SET OF TASKS:
[1] In the passage about the mind in heaven, which kinds of people may enjoy their respective heavens even though their thoughts were concerned almost exclusively with themselves or with abstract problems?
[2] Could you print the passage about the mind in heaven between "The mind may" and "are in harmony.", inclusive?

EXCERPT PROVIDED:
┏━━

As a man may act and re-enact in thought the things which he has experienced through the physical body without being aware of his physical body, the mind, too, can act and re-live ideally in heaven according to its best deeds and thoughts while on earth. But the thoughts will then have been disassociated from all that prevents the mind from being ideally happy. The body used by the mind to experience earth life is the physical body; the body used by the mind to experience its happiness in heaven is its thought body. The physical body is suited to life and action in the physical world. This thought body is created by the mind during life and takes form after death and lasts not longer than the heaven period. In this thought body the mind lives while in heaven. The thought body is used by the mind to live in its heaven world because the heaven world is of the nature of thought, and is made of thought, and the thought body acts as naturally in its heaven world as does the physical body in the physical world. The physical body needs food, to be maintained in the physical world. The mind also needs food to maintain its thought body in the heaven world, but the food cannot be physical. The food there used is of thought and is the thoughts which were entertained while the mind was in a body while on earth. While the man had been reading and thinking and idealizing his work when on earth, he had by so doing, prepared his heavenly food. Heavenly work and thought is the only kind of food which the mind in its heaven world can use.
The mind may realize speech and music in heaven, but only through thought. The song of life will be accompanied by the music of the spheres. But the song will have been composed by its own thought and according to its own ideals while on earth. The music will be from the spheres of the heaven worlds of other minds, as they are in harmony.
The mind does not touch other minds nor objects in heaven, as physical things contact other physical bodies on earth. In its heaven the body of the mind, which is a body of thought, touches other bodies by thought. One who knows touch by the contact only of flesh with other material or by the touch of flesh with flesh, will not appreciate the joy which may be afforded to the mind from the touch of thought with thought. Happiness is realized, almost, by touch of thought with thought. Happiness never can be realized by contact of flesh with flesh. Heaven is not a lonesome place nor state where each mind is confined in the solitude of a beingless heaven. Hermits, solitary recluses and metaphysicians whose thoughts have been concerned almost exclusively in contemplation of themselves individually or with abstract problems, may enjoy their respective heavens, but it is seldom that a mind can or does exclude all beings or other minds from his heaven world.

┗━━

Word and element location data:
┏━━

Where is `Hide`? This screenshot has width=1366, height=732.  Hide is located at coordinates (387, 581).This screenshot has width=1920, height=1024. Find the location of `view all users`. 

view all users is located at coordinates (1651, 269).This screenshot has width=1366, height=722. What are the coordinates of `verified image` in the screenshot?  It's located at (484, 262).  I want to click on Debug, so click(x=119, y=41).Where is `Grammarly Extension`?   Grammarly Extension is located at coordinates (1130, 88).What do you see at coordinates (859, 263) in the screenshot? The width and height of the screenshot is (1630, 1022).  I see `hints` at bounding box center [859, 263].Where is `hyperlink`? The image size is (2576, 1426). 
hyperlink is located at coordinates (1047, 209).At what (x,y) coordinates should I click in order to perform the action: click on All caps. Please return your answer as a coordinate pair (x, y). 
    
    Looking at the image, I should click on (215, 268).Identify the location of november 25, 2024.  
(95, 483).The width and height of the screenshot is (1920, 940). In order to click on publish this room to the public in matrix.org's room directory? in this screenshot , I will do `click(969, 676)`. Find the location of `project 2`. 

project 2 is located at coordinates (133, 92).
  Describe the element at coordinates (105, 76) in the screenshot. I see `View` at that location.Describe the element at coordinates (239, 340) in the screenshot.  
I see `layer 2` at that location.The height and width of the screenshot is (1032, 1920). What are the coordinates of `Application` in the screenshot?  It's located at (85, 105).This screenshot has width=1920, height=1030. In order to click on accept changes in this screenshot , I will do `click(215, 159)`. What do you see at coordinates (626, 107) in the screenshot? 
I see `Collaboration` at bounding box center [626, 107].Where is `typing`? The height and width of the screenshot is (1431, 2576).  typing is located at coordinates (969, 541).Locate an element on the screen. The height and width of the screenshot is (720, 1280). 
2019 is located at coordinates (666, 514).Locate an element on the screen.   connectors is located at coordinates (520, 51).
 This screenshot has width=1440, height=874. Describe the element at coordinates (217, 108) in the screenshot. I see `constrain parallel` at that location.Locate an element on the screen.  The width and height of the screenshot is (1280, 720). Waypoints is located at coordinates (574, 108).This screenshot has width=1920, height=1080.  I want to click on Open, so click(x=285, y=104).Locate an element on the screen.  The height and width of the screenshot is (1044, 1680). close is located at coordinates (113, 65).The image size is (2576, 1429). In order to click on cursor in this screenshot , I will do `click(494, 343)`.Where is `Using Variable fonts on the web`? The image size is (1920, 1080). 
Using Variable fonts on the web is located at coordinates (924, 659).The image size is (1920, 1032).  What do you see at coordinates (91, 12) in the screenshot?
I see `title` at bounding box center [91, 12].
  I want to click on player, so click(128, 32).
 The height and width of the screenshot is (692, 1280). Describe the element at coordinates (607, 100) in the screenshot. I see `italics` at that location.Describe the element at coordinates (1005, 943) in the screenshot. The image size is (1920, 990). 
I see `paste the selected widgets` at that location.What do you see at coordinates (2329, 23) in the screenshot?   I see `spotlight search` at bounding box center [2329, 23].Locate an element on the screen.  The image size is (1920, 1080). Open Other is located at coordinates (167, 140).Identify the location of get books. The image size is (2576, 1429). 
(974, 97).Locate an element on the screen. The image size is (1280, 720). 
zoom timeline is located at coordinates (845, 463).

┗━━

RESPONSES BY TASK:
[1] Hermits, solitary recluses, and metaphysicians.

[2]
The mind may realize speech and music in heaven, but only through thought. The song of life will be accompanied by the music of the spheres. But the song will have been composed by its own thought and according to its own ideals while on earth. The music will be from the spheres of the heaven worlds of other minds, as they are in harmony.